Борщов вытаращил глаза на своего командира.
— То есть?
— Это ты меня спрашиваешь, баран?! Я велел подсыпать им желтый мох! А что ты сделал?!
— Я
все так и сделал, товарищ майор…— А я думаю, что ты, падла, ополовинил порошок. Часть себе оставил, скотина! А они ночью пришли в себя и свалили! Замок сломан! Бронетранспортера нет! В одной из старых лазеек они сломали кладку и вылезли наружу, чтобы посты не заметили! А что в это время ты делал? Ты валялся тут и смердел, урод вонючий!
— Я не помню… — всхлипнул Борщов.
— Ну так я напомню тебе, мразота. Вот, записка этого Баграмяна, которую он оставил у себя на столе. Тут все черным по белому: «Мы с Диггером уходим искать туннель, который велел найти начальник. В Загорского просто бес вселился, весь на энтузиазме. Видимо, это выпитый с Борщовым алкоголь так на него повлиял. Хотя Рита Гжель сказала, что кроме алкоголя он употребил еще что-то. Судя по всему, желтый мох. Она пошла с нами, потому как теперь за Диггером надо медику приглядывать. Угомонить его все равно не получается. Борщов лежит в отрубе». Ну что, падла, вспоминаешь?! — Самохин стал трясти листком бумаги перед лицом Василия.

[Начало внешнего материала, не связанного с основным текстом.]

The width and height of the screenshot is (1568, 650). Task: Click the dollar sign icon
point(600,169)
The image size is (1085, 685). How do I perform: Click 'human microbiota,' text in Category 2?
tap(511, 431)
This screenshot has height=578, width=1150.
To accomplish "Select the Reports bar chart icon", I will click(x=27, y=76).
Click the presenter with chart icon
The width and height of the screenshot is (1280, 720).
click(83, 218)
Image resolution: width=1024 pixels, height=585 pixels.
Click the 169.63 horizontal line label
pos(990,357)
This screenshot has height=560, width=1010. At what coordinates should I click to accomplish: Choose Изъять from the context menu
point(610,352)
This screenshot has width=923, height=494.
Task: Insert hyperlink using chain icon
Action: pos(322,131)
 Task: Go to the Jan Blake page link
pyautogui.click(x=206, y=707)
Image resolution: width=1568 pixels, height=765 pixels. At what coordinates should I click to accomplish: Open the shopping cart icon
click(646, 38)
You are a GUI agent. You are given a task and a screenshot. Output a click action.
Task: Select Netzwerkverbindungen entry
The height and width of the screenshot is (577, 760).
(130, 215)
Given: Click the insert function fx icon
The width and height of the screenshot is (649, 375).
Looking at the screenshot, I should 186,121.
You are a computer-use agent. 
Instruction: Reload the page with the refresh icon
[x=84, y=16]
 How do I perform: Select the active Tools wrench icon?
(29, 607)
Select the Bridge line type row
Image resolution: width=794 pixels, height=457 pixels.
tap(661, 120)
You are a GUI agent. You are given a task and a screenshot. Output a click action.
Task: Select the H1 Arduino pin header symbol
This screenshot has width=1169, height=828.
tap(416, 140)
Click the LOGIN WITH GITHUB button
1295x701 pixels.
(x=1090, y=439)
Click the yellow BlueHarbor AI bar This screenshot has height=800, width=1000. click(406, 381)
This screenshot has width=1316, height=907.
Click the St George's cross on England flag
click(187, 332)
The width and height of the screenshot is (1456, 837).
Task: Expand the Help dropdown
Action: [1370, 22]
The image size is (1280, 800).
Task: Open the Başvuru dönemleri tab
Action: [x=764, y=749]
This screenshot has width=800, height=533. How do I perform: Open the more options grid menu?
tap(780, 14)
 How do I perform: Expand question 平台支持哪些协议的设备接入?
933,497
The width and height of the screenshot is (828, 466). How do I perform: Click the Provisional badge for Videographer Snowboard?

— Нет… я не помню… — дрожащим голосом проговорил Борщов.
— Но тебе оказалось мало того, что ты утаил от меня и должен был скормить красноторовцам. Ты еще и аптеку Гжелихи взломал!
— Нет…
— Нет?! Там шкафчик с препаратами взломан, и ботинок твой валяется!
— Нет… — Борщов схватился руками за голову и присел на корточки. — Нет… Не может этого быть… я не мог… это подстава какая-то…
— Гнида! — Самохин с размаху пнул Борщова в живот.
Несчастный завалился на бок и, свернувшись калачиком, зарыдал:
— Простите! Простите меня!
Весь мир, так четко выстроенный им, сейчас рушился прямо на глазах. Ему всегда казалось, что ключ к выживанию для него, это беззаветная, собачья преданность хозяину. И это всегда работало. Они пережили ту страшную катастрофу. Пережили главное лихолетье. И все для Василия шло хорошо, в рамках сложившихся условий. Он всегда был тенью и правой рукой своего хозяина. И вдруг теперь, по какой-то дикой, нелепой случайности, которую он никак даже не мог осознать, великодушие и расположение хозяина растворилось во мраке этого сырого подвала. А сам Василий Борщов разом превратился из особо приближенного к хозяину подчиненного в жалкую крысу, которую хозяин желал растоптать…
На территории военно-морского училища находилась небольшая часовенка незамысловатой архитектуры. Буквально каменный короб с щелями узких окон и цилиндрической башенкой на крыше, которую венчала «луковица» православного купола. Теперь остался один выгоревший короб, сменивший цвет белого мела на густые мазки черной копоти. В ближайшем разрушенном корпусе училища действительно имелся тайник с полудюжиной железных бочек. В пяти был бензин, который Тигран, наверное, годами сливал из разбитых машин, а шестая оказалась на четверть заполнена дизельным топливом.
— А чего соляры так мало? — разочарованно поморщился Михеев.
— Ну, так ее я по возможности сразу в форт таскал, — развел руками Баграмян. — Там бензин нужен не так, как масла и солярка: лампы масляные, несколько электрогенераторов… А тебе что, пятидесяти литров мало?
— Ну, хотелось бы побольше. Машинку ведь еще в Союзе проектировали. Тогда ни олигархов, ни атомной войны не было. Счету топливу не знали. Двигун, конечно, не самый прожорливый, но аппетит у него хороший. У тебя есть еще такие тайники?